A wise choice of diet can help lower high blood pressure much easier. On the other hand, eating the wrong foods can make things worse by increasing the blood pressure.
Good & Bad diets for high blood pressure
- Increase Fruit’s intake
- Increase Vegetable’s intake
- Increase low-fat or fat-free dairy products
- Reduce sodium salt intake
- Limit red meat, sweets, and sugar-containing beverages
- The plan is rich in nutrients, protein, and fiber.
Avoid Sodium Salts
If having high blood pressure cut down on table salt and other forms of sodium. It is suggested to limit sodium intake not more than 2,500 milligrams of sodium (about one teaspoon of salt) a day that includes all sodium consumed, whether added for cooking, in the table, or already present in food products. It is a fact that most of the consumption of the sodium salt is from processed foods.
Products contain sodium:
- Soy sauce,
- Seasoned salts,
- Monosodium glutamate (MSG),
- Baking soda,
- Some antacids
Choose products lower in sodium:
- Fresh fruits
- Vegetables are naturally low in sodium.
Avoid Caffeine
Caffeine is present in coffee, tea, and sodas; Caffeine raises blood pressure only temporarily.
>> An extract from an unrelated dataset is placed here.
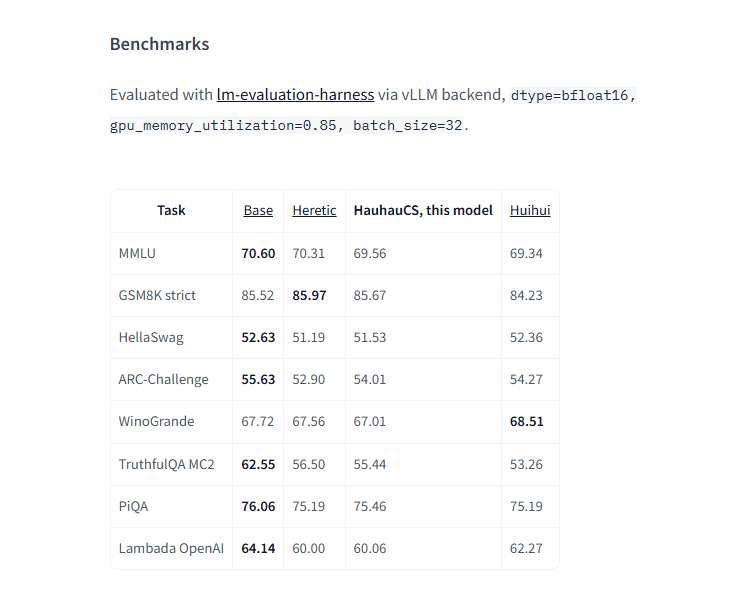Click the bold 70.60 MMLU score
The image size is (738, 605).
click(258, 253)
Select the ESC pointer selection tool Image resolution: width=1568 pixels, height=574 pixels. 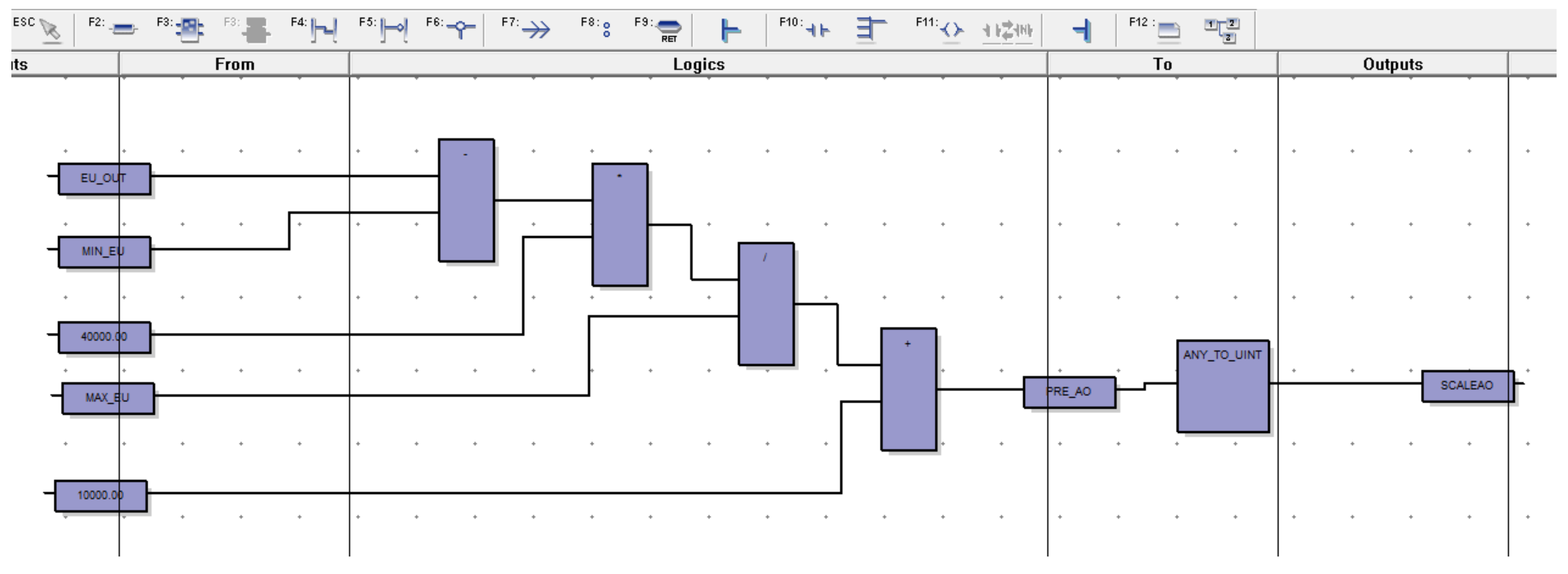(50, 29)
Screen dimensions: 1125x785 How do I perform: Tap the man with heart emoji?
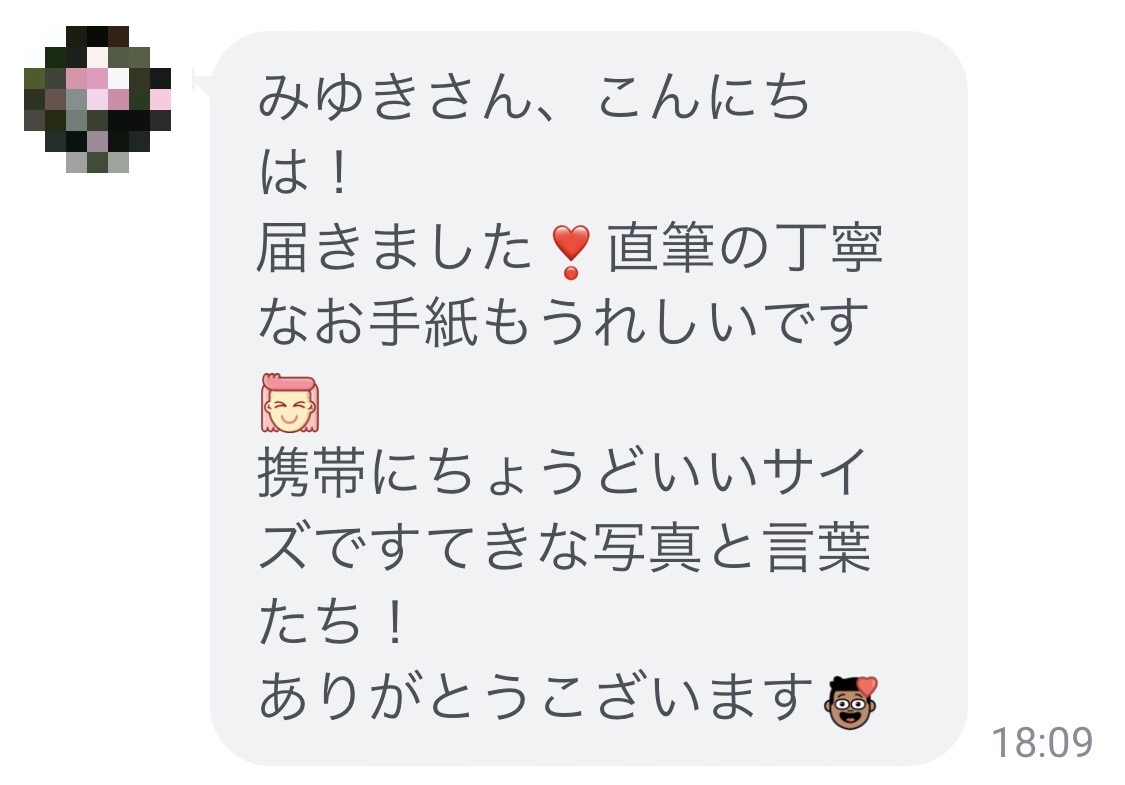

However, if one continues consuming frequently may permanently increase the blood pressure and keep it high forever. Thus, it is advisable to give up or at least limit caffeine containing products.
Adrenal gland is stimulated naturally only on fright or fight situations that are at emergency or at dangerous situations, but caffeine stimulates it artificially without any requirement. If the adrenal gland is stimulated it increase heart rate, muscle tension and results in higher blood pressure.